В кошалинском отделении, в котором несколько дней назад надо мною подсмеивались из-за «летающей тарелки», я получил полное удовлетворение. Сегодня моя настойчивость в поисках следов этого необычного происшествия была поднята на щит.
Нечего говорить и о том, что моим кошалинским друзьям захотелось ближе заняться этой историей. Героем оказался мой фронтовой друг Слава. Он пришел к убеждению, что я от него что-то скрываю, и решил заняться самостоятельными поисками.
Во время войны Слава был не только хорошим старшиной роты, но и отличным разведчиком. На этот раз он был удивлен моими частыми прогулками в лесу и в поле под видом желания подышать свежим воздухом. Понял, что меня привлекал не только «свежий воздух»…
Теперь мне следовало работать незаметно. Не хотелось показываться в Петрувэке, ибо повторный приезд мог вызвать ненужные комментарии, а кроме того, вдруг вблизи или в самой деревне расположился сам шпион или его соучастник.

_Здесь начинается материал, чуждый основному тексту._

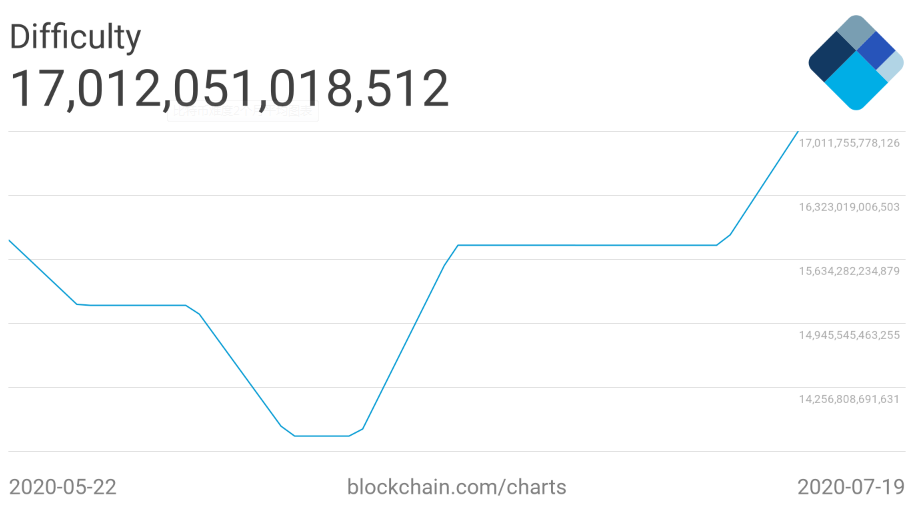
Task: Click the 14,945,545,463,255 axis label
Action: (849, 335)
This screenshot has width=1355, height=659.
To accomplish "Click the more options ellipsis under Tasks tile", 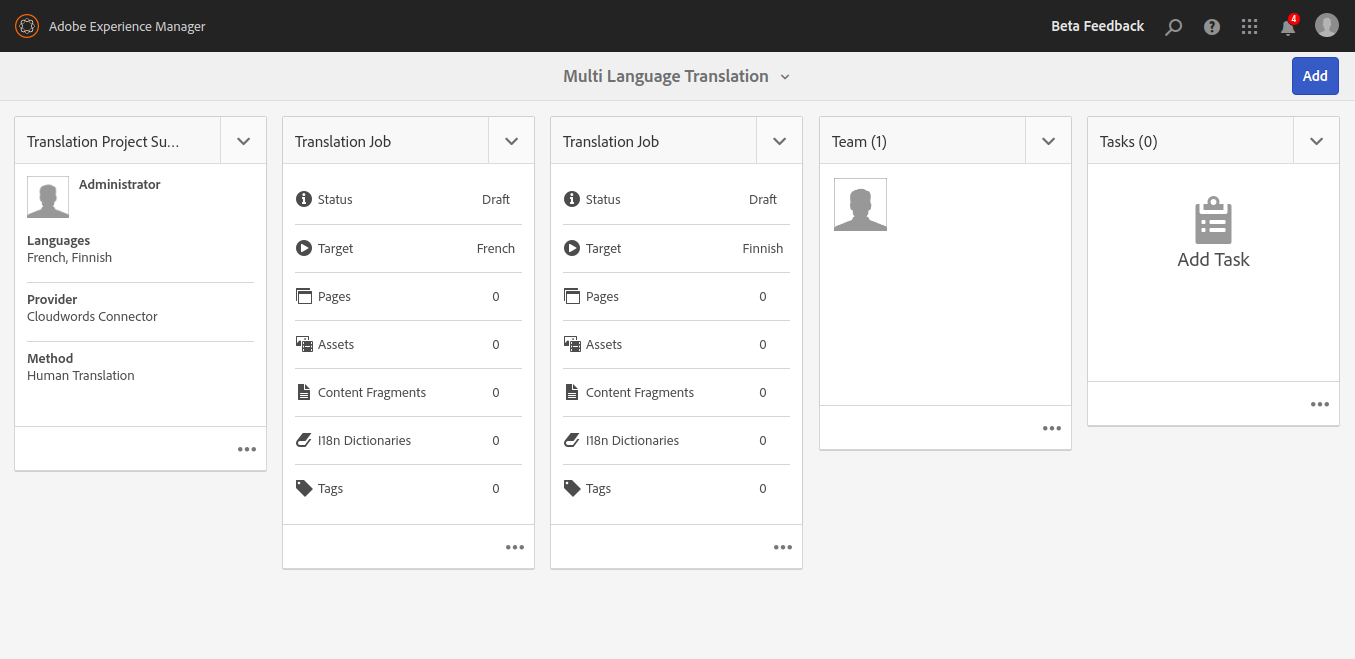I will click(1320, 405).
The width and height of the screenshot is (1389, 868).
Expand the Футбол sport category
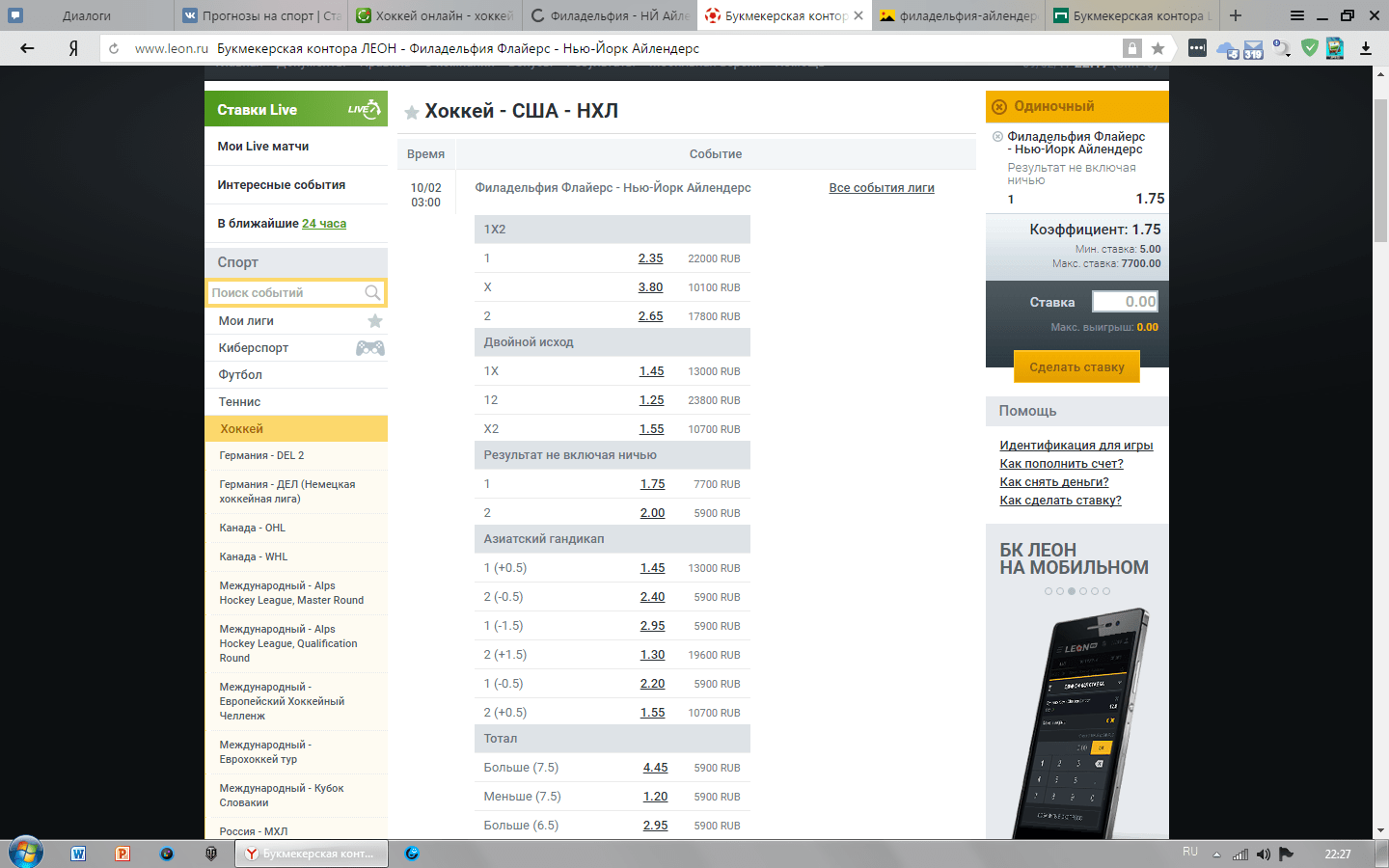click(240, 375)
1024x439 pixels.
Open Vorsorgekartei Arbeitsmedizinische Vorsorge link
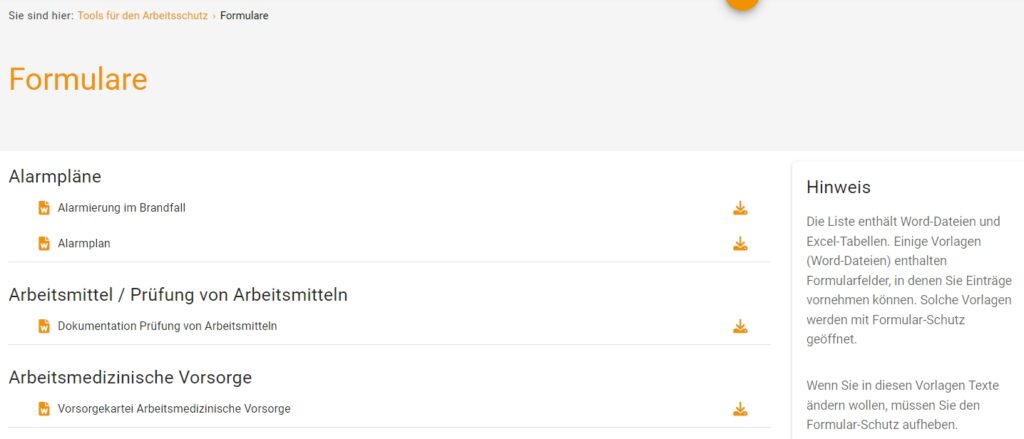tap(174, 409)
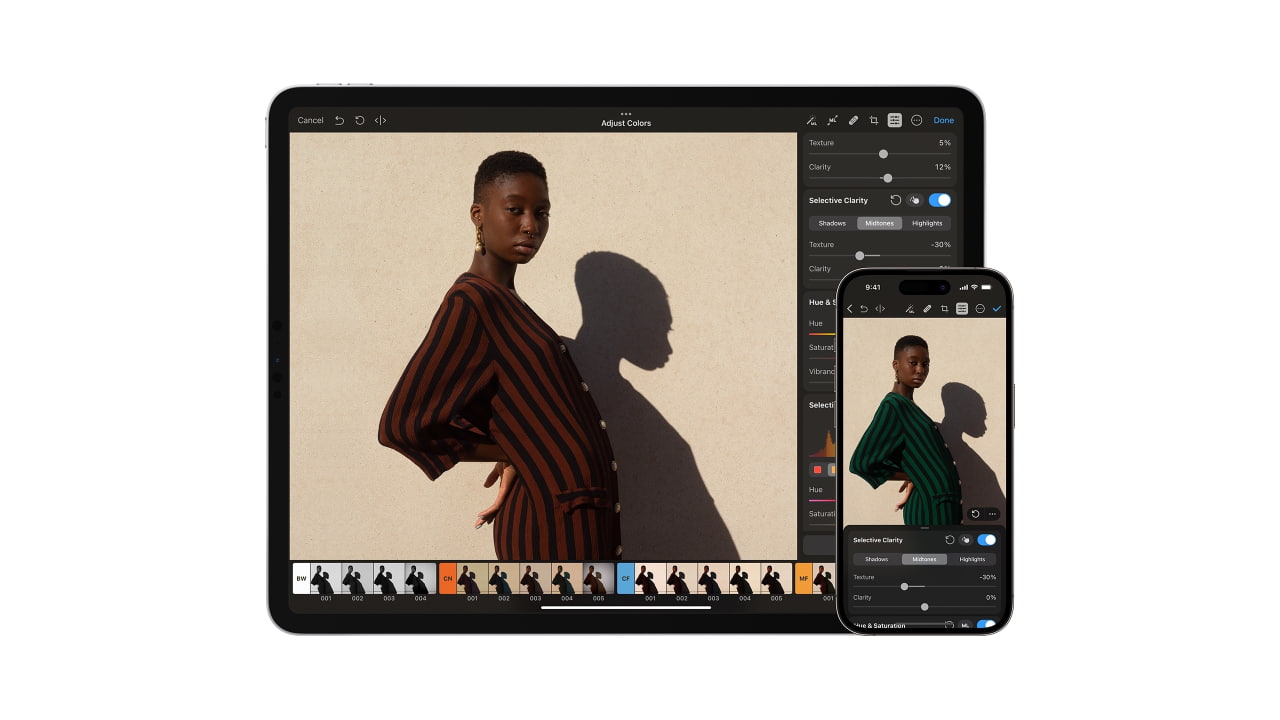Open the Crop tool
The width and height of the screenshot is (1280, 720).
[x=874, y=120]
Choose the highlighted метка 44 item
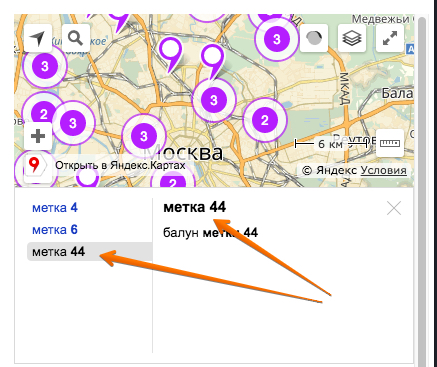The height and width of the screenshot is (367, 437). pyautogui.click(x=90, y=252)
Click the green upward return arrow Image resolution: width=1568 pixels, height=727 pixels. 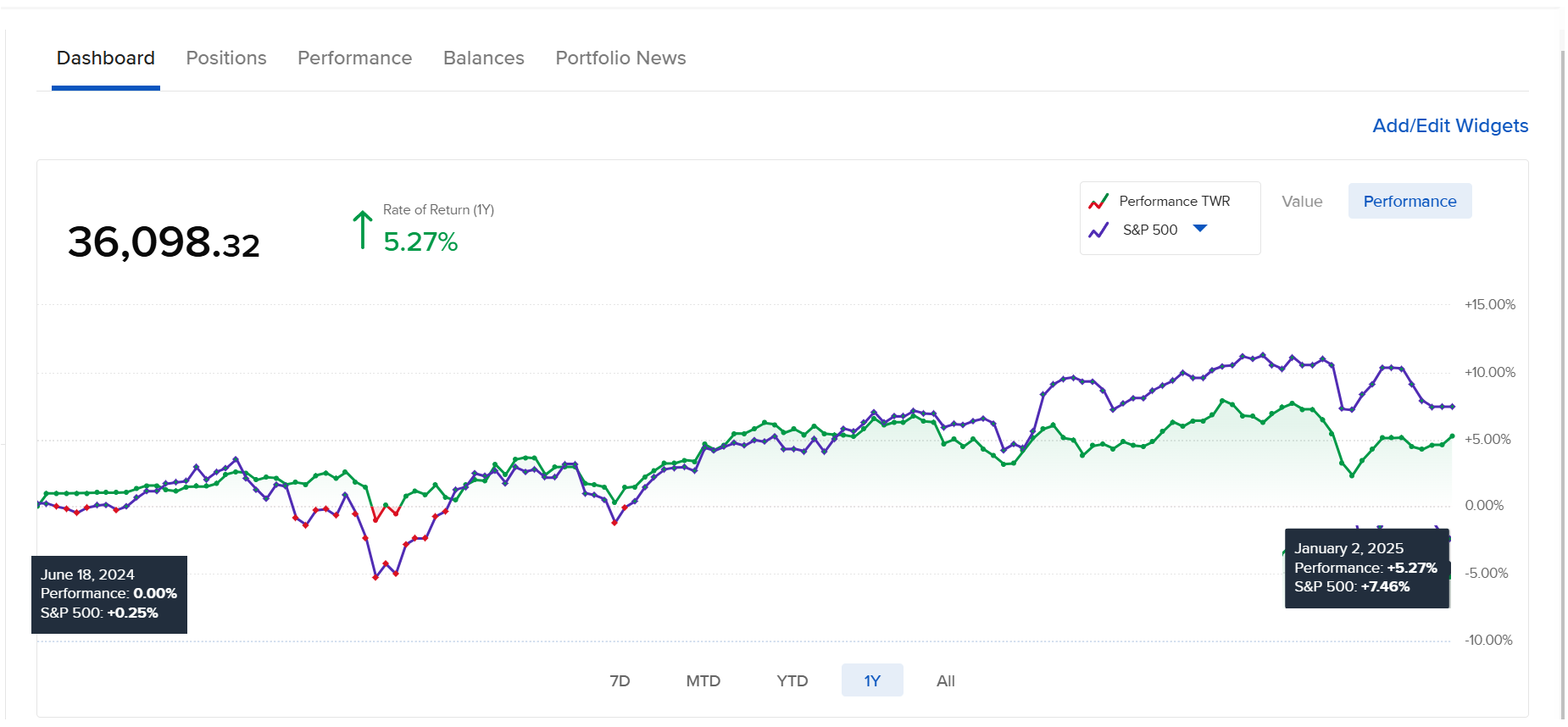pyautogui.click(x=362, y=230)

Слава ожидал меня на шоссе, в обусловленном месте. Молча сел в машину, и мы поехали в сторону Петрувэка. Я ни о чем его не спрашивал, хотел, чтобы Слава начал сам. Он, однако, как воды в рот набрал. Вскоре доехали до небольшого мостика, перед которым Слава дал знак остановиться. Водителю я сказал, чтобы он развернулся и сделал вид, что ремонтирует машину. Тот понимающе усмехнулся: не в первый раз он получал такое распоряжение. Поднял капот и нагнулся над мотором. Мы со Славой и ехавшим с нами кошалинским товарищем направились в сторону луга. Шли напрямик, тропки не было, и потому промочили ноги. Товарищ из Кошалина захватил приборы землемера. Сам нес треногу, я — какую-то доску с цифрами, а Слава — теодолит.
— Слушай, — обратился я к Славе, — не будет ли теперь разговоров о землемерах, которые вдруг упали с неба?
— Не бойся, подумал и об этом. Ожидаем их на днях. Говоришь, с неба? В таком случае покажу, что именно с него упало.
Вошли в молодой сосновый лес, в котором стоял запах хвои и прохлада. Захотелось лечь на землю и забыть обо всем. Посмотрел на товарища из Кошалина, несущего с большой серьезностью треногу. Как хорошо, что он не может читать моих мыслей, иначе потерял бы всякое уважение к представителю из Варшавы. Слава приостановился. Я понял, что он ищет ориентиры.
— Уже недалеко, — сказал он, — идем в нужном направлении.
Мы взошли на небольшой бугорок, и Слава показал на почти невидимую зарубку на сосне.
— А теперь давайте внимательно посмотрим на этот куст можжевельника. Что мы под ним видим? — усмехнулся он, торжествуя. Говоря это, Слава без усилия приподнял куст, который уже был выкопан, а затем посажен на то же место.